Bruxelles Elle veut le contraindre de remettre ses huit logements vides en location.

La lutte contre la vacance immobilière s’intensifie ces derniers mois à Molenbeek. Après des scellés déjà posés sur un logement insalubre, cette fois la commune a décidé d’entamer une action en cessation. L’objectif : demander à la justice de définir les différentes mesures qui doivent être prises dans un délai de six mois par le propriétaire pour faire réoccuper son bien. Forte du succès de la première action en cessation du même genre lancée en 2015, la commune a décidé de réitérer l’expérience.

La commune connaît déjà la nature des travaux qui doivent être réalisés : remise en ordre des installations d’électricité et de gaz, remise en état des logements impactés durement par un dégât des eaux, traiter la cause de cette importante fuite d’eau, etc.

La démarche n’est pas tendre, mais Karim Majoros (Ecolo), l’échevin du Logement, affirma que “cette action est intentée en dernier recours après l’ensemble des démarches déjà entreprises par les services communaux (en première ligne, la cellule Logement) afin de conseiller le propriétaire et après lui avoir suggéré plusieurs pistes afin de remettre ses logements en ordre et en location.”
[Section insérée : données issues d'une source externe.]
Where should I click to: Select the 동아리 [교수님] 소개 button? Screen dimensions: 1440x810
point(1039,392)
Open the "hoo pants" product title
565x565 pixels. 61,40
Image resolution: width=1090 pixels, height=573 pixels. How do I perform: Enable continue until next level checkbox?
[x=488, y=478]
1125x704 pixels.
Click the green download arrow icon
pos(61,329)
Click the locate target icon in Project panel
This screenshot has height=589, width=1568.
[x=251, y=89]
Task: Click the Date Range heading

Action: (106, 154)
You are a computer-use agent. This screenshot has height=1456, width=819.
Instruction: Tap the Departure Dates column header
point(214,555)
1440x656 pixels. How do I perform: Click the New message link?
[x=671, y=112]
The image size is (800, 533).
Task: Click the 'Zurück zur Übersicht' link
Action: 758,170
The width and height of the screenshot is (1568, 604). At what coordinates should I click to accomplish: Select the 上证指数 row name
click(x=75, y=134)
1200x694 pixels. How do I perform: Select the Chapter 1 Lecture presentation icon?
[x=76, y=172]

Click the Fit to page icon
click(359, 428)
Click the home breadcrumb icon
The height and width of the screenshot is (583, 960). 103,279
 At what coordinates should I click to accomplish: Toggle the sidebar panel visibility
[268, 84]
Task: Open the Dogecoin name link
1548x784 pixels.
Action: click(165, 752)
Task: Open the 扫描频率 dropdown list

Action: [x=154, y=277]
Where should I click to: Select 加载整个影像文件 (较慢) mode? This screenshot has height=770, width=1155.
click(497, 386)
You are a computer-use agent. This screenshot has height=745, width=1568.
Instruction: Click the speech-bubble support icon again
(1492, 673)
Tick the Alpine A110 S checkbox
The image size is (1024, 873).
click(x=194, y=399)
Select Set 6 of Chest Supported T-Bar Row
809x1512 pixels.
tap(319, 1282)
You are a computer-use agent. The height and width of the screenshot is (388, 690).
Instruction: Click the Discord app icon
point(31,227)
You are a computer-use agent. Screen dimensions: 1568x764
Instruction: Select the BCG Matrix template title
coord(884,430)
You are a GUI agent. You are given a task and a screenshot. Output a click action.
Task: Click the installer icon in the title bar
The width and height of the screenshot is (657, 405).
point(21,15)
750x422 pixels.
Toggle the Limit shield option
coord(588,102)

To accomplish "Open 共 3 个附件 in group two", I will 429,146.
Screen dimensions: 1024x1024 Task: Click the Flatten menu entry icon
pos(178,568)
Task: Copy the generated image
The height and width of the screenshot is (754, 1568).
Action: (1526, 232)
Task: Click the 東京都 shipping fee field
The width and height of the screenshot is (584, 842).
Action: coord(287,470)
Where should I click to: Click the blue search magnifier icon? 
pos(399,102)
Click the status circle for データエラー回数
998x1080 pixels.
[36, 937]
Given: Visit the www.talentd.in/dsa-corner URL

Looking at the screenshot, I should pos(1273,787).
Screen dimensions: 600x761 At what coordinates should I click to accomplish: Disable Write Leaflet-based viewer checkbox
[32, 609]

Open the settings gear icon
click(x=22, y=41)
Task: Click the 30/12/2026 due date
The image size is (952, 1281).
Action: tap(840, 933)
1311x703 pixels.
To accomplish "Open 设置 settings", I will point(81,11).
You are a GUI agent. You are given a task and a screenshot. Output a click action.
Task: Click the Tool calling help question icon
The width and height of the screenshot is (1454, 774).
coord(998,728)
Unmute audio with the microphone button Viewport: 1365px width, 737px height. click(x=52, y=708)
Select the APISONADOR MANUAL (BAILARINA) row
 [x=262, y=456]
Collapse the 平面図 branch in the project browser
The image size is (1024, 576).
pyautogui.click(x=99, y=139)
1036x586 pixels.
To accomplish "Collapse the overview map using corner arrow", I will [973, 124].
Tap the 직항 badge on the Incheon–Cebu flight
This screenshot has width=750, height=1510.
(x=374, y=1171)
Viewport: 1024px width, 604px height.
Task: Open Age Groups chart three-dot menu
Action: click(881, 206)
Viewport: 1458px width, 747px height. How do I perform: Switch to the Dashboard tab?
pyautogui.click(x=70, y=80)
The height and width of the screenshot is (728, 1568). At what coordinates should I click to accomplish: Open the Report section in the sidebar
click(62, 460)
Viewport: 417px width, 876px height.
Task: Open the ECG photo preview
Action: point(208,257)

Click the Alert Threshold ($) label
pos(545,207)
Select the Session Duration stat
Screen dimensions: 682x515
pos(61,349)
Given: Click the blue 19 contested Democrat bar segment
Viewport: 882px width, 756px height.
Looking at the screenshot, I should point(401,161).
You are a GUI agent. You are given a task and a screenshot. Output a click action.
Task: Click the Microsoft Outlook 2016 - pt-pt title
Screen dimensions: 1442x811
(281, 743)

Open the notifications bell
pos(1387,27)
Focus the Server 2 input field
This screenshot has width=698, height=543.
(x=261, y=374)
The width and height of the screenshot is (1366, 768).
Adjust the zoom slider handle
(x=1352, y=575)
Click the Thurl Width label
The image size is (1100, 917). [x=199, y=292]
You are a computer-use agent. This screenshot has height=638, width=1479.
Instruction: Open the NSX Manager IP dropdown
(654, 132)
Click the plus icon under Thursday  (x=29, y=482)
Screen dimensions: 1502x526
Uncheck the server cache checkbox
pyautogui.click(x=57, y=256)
Laisser des logements vides sur la commune alors que des familles sont à la recherche d’un endroit pour se loger est inadmissible pour la commune. Afin de lutter contre les logements inoccupés, Molenbeek utilise aussi d’autres outils. Notamment, depuis 2013, les agents communaux collaborent avec la cellule régionale de lutte contre les logements inoccupés.

Et l'échevin de résumer: "Les propriétaires qui laissent volontairement les logements à l’abandon et se montrent insensibles à la crise du logement sont prévenus: nous les attaquerons en justice si nécessaire." Au moins, le message est clair.